▸ **Activity**
Look through the data below and extract, unchanged, the lines from the one that contains "Image resolution: width=644 pixels, height=312" to the one that contains "Click the origin", both included.

▸ **Available data**

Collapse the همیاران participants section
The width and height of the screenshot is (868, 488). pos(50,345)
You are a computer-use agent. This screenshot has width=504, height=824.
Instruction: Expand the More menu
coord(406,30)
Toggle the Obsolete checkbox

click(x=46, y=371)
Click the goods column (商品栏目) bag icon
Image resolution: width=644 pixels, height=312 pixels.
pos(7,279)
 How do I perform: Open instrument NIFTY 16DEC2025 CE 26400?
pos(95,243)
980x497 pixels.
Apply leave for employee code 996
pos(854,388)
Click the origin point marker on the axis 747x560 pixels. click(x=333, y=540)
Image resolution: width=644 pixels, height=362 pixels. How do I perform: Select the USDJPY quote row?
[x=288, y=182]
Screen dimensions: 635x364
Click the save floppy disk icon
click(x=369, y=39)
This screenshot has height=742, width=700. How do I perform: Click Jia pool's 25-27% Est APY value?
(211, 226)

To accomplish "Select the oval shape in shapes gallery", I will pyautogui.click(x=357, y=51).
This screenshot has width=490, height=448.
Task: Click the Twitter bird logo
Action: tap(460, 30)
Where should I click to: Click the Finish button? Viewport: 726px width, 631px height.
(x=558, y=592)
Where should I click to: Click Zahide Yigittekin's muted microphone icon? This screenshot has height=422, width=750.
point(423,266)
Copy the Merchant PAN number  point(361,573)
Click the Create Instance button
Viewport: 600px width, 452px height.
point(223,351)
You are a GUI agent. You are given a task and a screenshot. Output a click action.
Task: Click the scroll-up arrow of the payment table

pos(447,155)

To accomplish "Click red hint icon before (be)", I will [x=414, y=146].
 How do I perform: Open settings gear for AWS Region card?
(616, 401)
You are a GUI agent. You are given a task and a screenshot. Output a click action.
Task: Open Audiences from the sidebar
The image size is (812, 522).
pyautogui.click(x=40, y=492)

▸ **Solution to the problem**
Image resolution: width=644 pixels, height=312 pixels.
pos(7,279)
 How do I perform: Open instrument NIFTY 16DEC2025 CE 26400?
pos(95,243)
980x497 pixels.
Apply leave for employee code 996
pos(854,388)
Click the origin point marker on the axis 747x560 pixels. click(x=333, y=540)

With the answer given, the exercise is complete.